14. A similar question had been raised for the decision of this Court in Jivabhai Purshottam v. Chhagan Karson : 1SCR568 in regard to the retrospective operation of s. 34(2)(a) of the said amending Act XXXIII of 1952 and this Court has approved of the decision of the full Bench of the Bombay High Court on that point in Durlabbhai Fakirbhai v. Jhaberbhai Bhikabhai (1955) 58 Bom. L.R. 85. It was held in Durlabbhai's case (1955) 58 Bom. L.R. 85 that the relevant provision of the amending Act would apply to all proceedings where the period of notice had expired after the amending Act had come into force and that the effect of the amending Act was no more than this that it imposed a new and additional limitation on the right of the landlord to obtain possession from his tenant. It was observed in that judgment that 'a notice under s. 34(1) is merely a declaration to the tenant of the intention of the landlord to terminate the tenancy; but it is always open to the landlord not to carry out his intention. Therefore, for the application of the restriction under sub-s. 2(A) on the right of the landlord to terminate the tenancy, the crucial date is not the date of notice but the date on which the right to terminate matures; that is the date on which the tenancy stands terminated'.

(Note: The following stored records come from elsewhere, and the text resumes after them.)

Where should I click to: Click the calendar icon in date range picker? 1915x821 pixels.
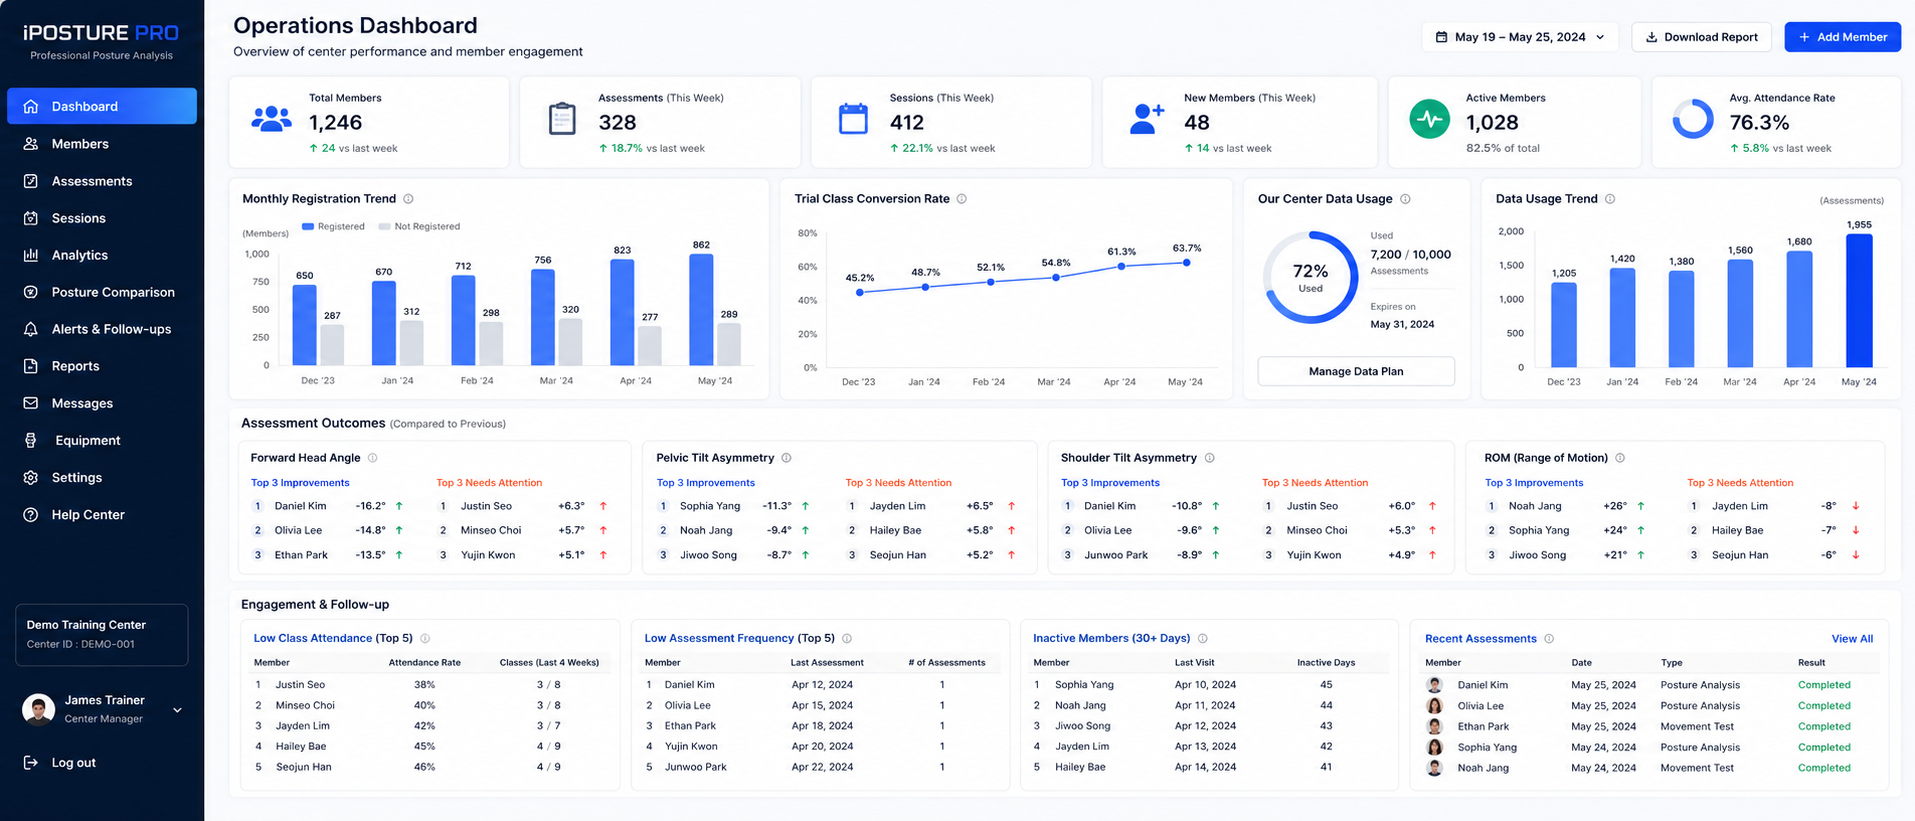click(1441, 37)
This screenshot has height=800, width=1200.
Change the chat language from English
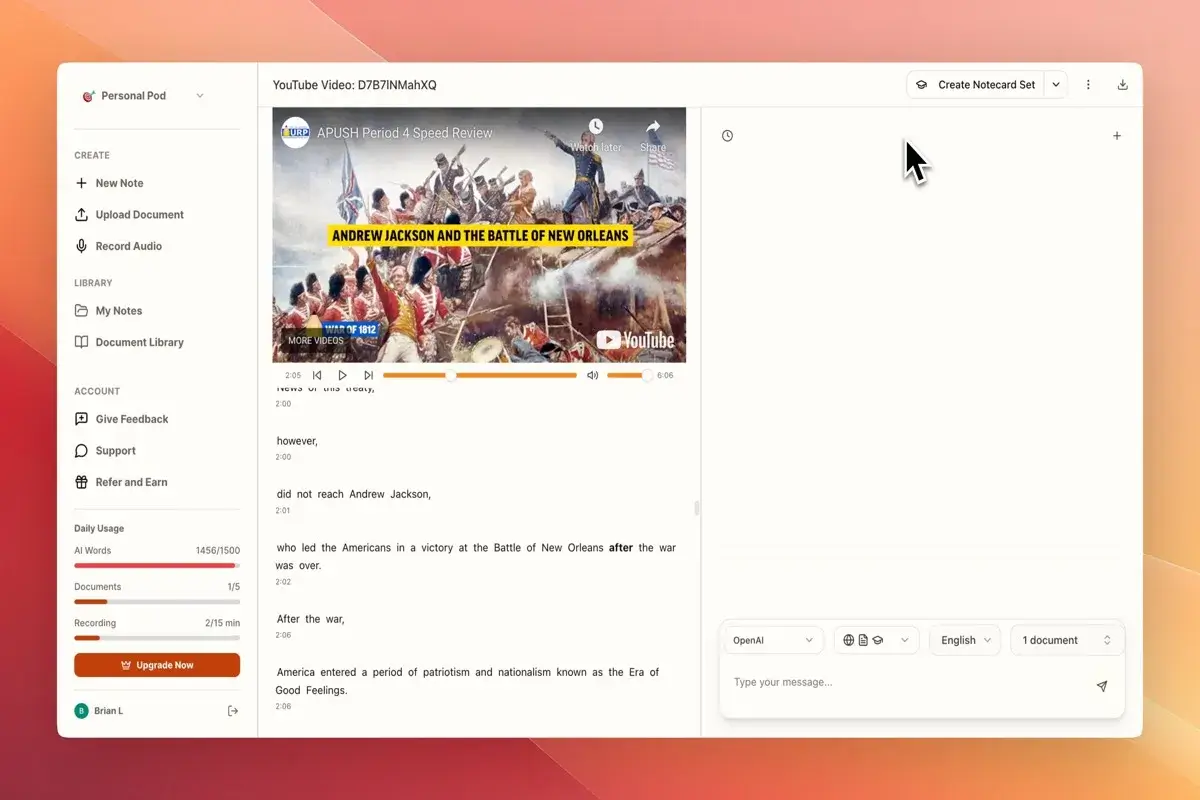pyautogui.click(x=963, y=640)
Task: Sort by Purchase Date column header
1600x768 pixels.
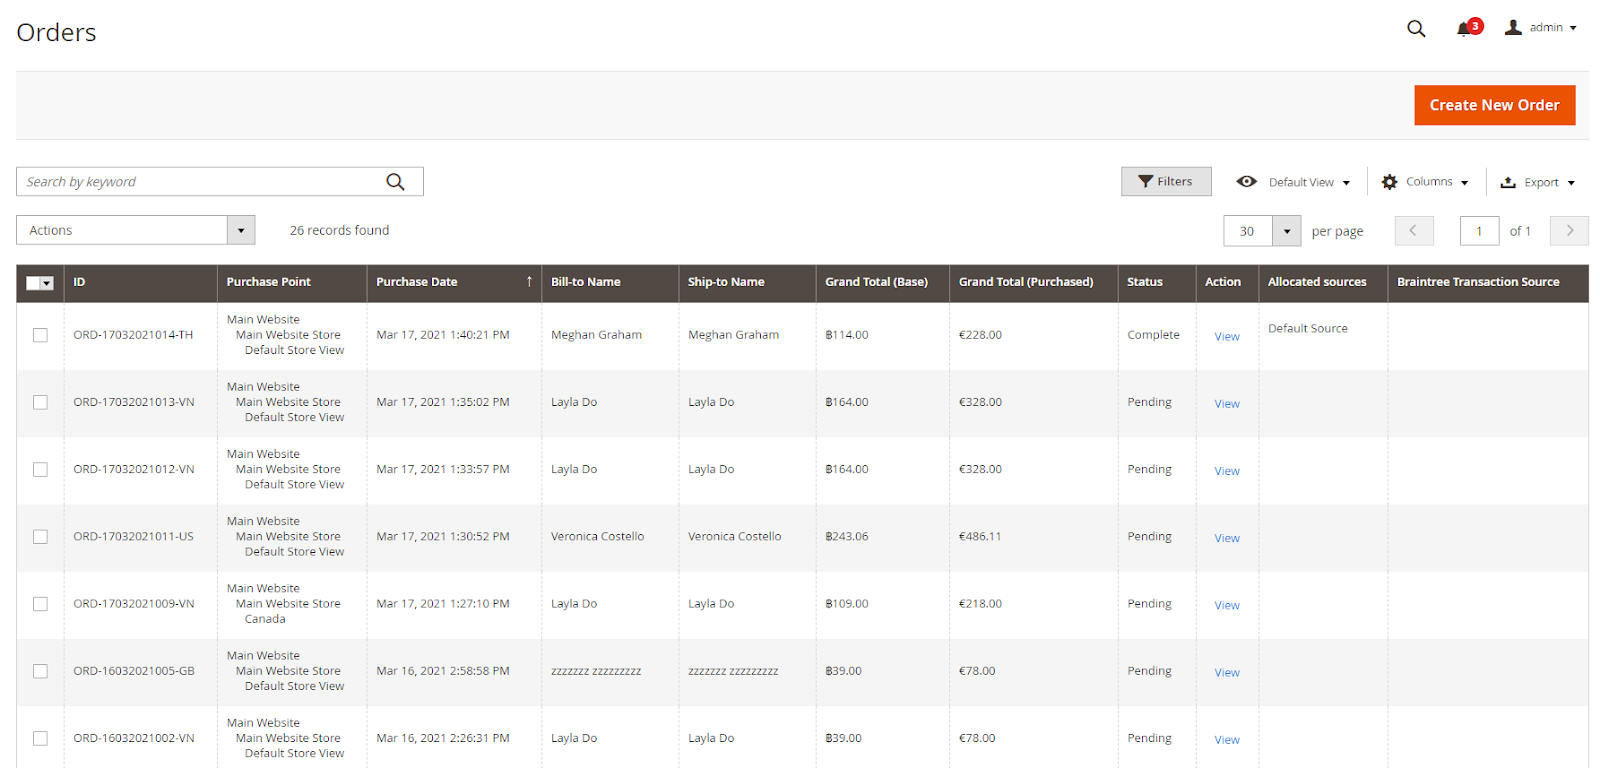Action: point(417,282)
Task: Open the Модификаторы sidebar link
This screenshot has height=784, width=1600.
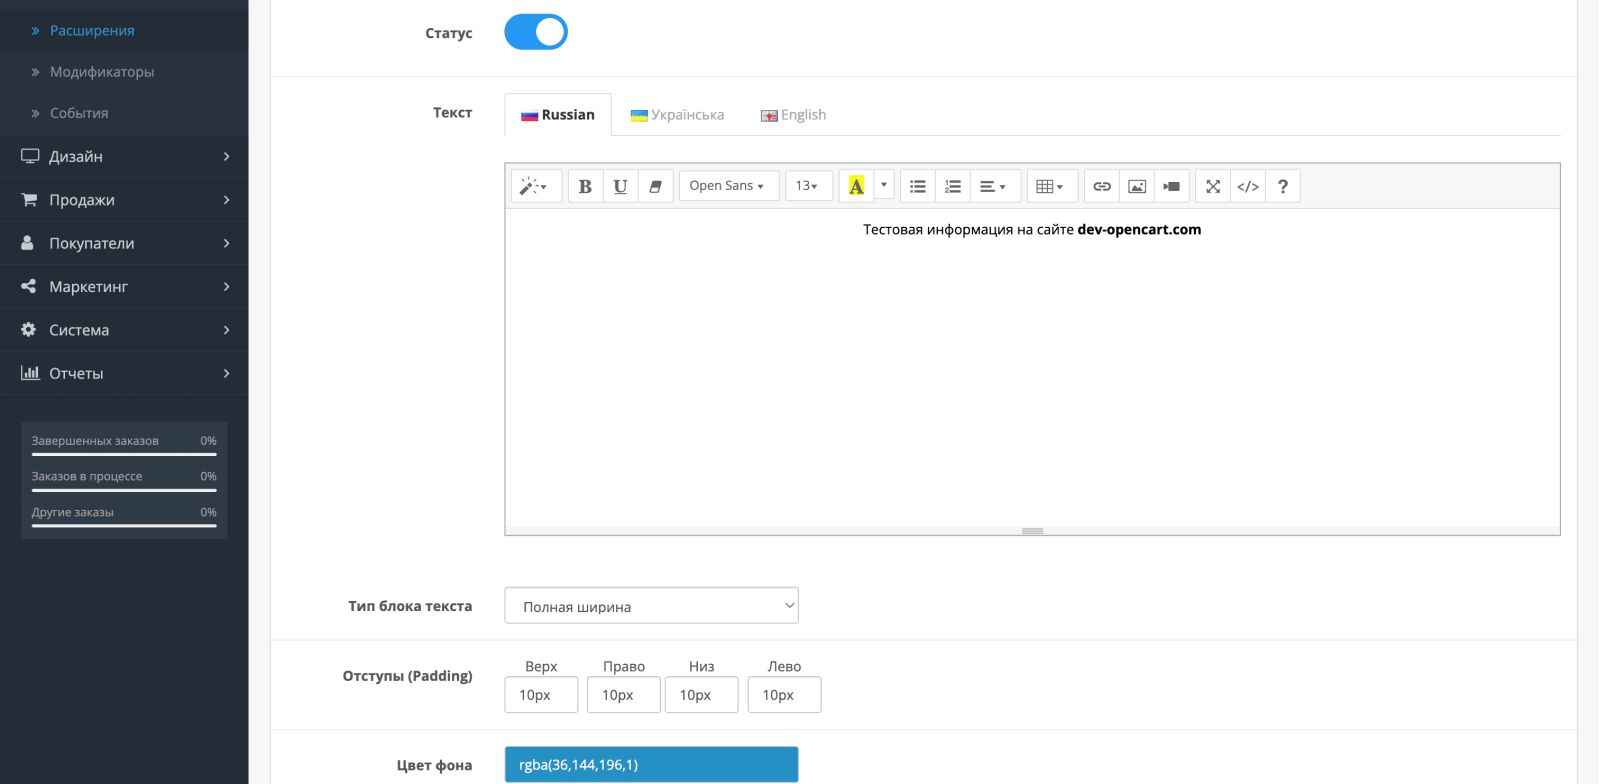Action: point(102,72)
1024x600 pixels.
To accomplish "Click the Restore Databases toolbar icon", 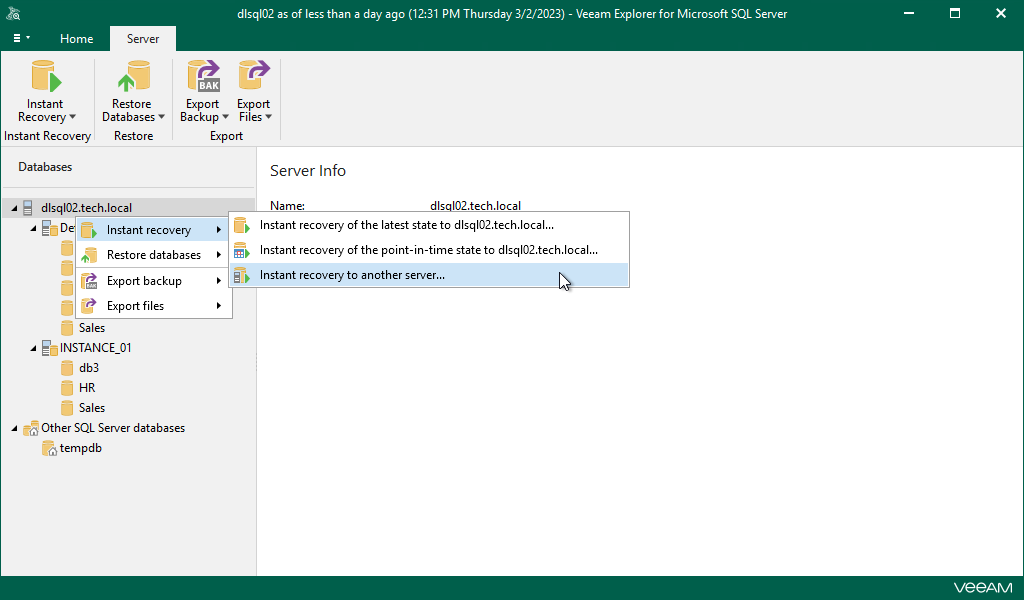I will click(131, 80).
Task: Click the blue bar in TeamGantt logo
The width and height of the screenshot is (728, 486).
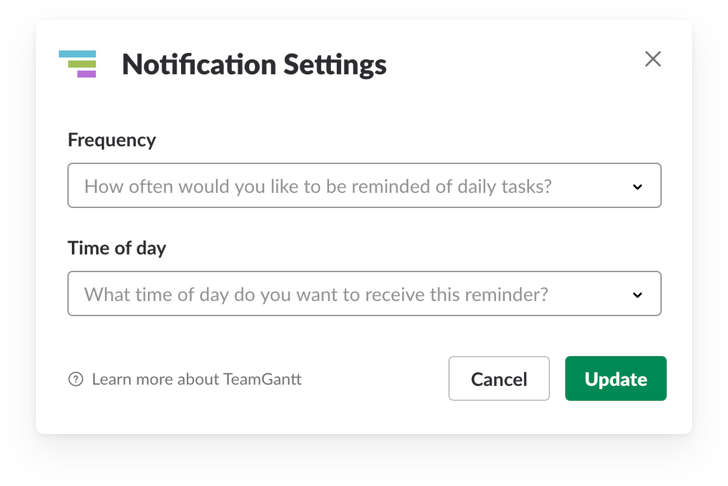Action: 78,54
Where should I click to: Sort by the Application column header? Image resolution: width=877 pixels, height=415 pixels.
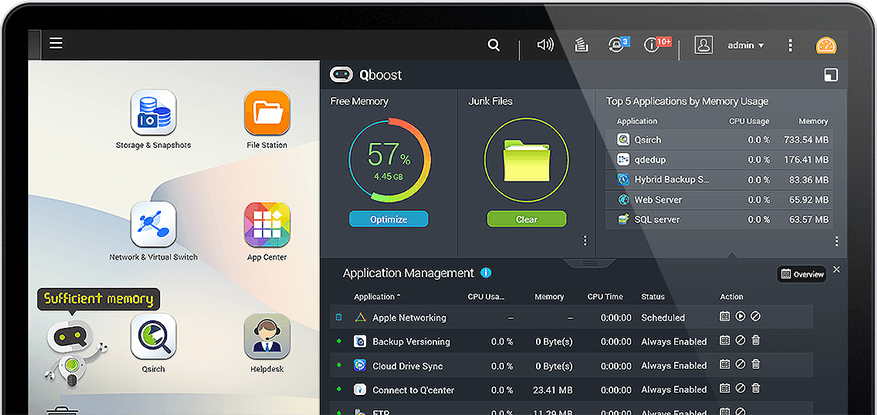[x=376, y=297]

15. Mr. Bengeri, for the appellant, fairly conceded that the decision of this Court in Jivabhai's case : 1SCR568 was against his contention but he purported to rely on another decision of this Court in Sakharam alias Bapusaheb Narayan Sanas v. Manikchand Motichand Shah : 2SCR59 . In that case the Court was called upon to consider the question as to whether the provisions of s. 88 of Bombay Act LXVII of 1948 were retrospective in operation or not, and it has been held that the said provisions are prospective. However, we do not think that the position with regard to the provisions contained in s. 88 can be said to be analogous or similar to the position with regard to the relevant provisions of the amending Act XXXIII of 1952 with which we are concerned in the present appeal. Therefore, we do not think that Mr. Bengeri can make any effective use of the said decision.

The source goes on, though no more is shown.